El negocio comercial, que ingresó 52.577 millones de euros (+4%), afronta tensiones en la cadena de suministro, especialmente por los problemas de motores de Pratt & Whitney que afectan a la familia A320, su modelo más vendido. Estos contratiempos han obligado a revisar los planes de aumento de producción, retrasando el objetivo de alcanzar 75 aeronaves mensuales hasta finales de 2027. El consejero delegado, Guillaume Faury, reconoció la “frustración” de la compañía y avanzó que estudian medidas para defender sus intereses contractuales.
Según informa El Español, la incertidumbre sobre el ritmo de entregas —con el objetivo de 870 aviones comerciales en 2026— ha pesado en la reacción de los inversores. A ello se suman recientes incidencias técnicas, como ajustes en el software de control de vuelo y problemas de calidad en paneles del fuselaje suministrados por terceros, que han provocado retrasos puntuales en la producción.

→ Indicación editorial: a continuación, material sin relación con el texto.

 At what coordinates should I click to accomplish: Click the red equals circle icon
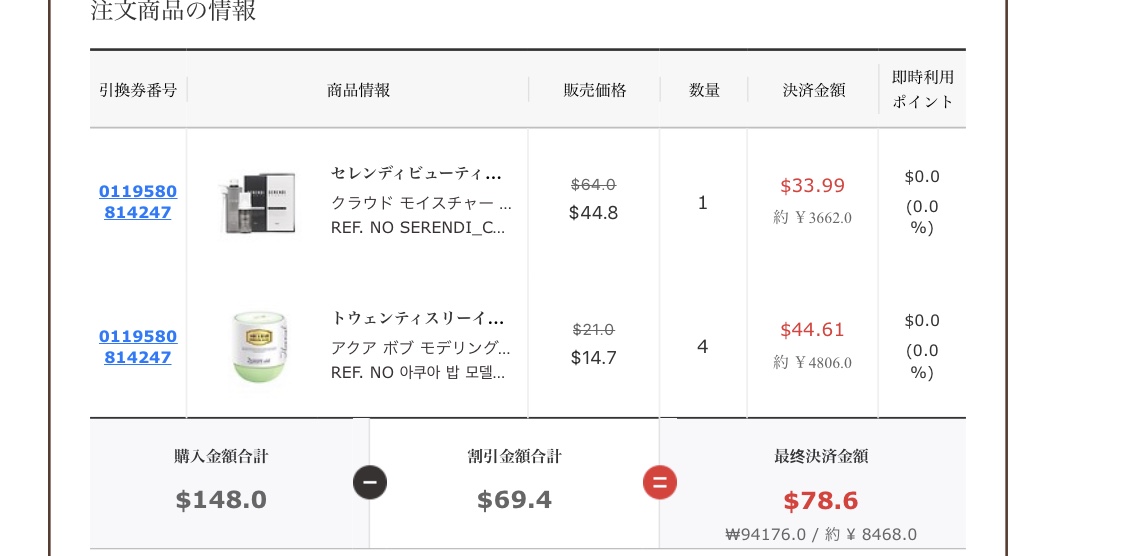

En paralelo, el fabricante europeo también debe hacer frente a un mayor dinamismo comercial de su competidor directo, Boeing. En 2025, la compañía estadounidense registró 1.173 pedidos brutos de aviones comerciales, frente a los 1.000 de Airbus —889 tras cancelaciones—, lo que supone la primera vez desde 2018 que la firma norteamericana le supera en encargos anuales.

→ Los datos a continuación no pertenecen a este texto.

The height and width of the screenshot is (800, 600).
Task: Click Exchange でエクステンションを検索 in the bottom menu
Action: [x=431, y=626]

No obstante, desde la compañía con sede en Toulouse subrayan que mantienen una cartera de pedidos que cubre más de una década de producción y destacan la fortaleza estructural de su posición. La evolución de la cadena de suministro y la capacidad de estabilizar la producción serán claves para recuperar la confianza del mercado en los próximos meses.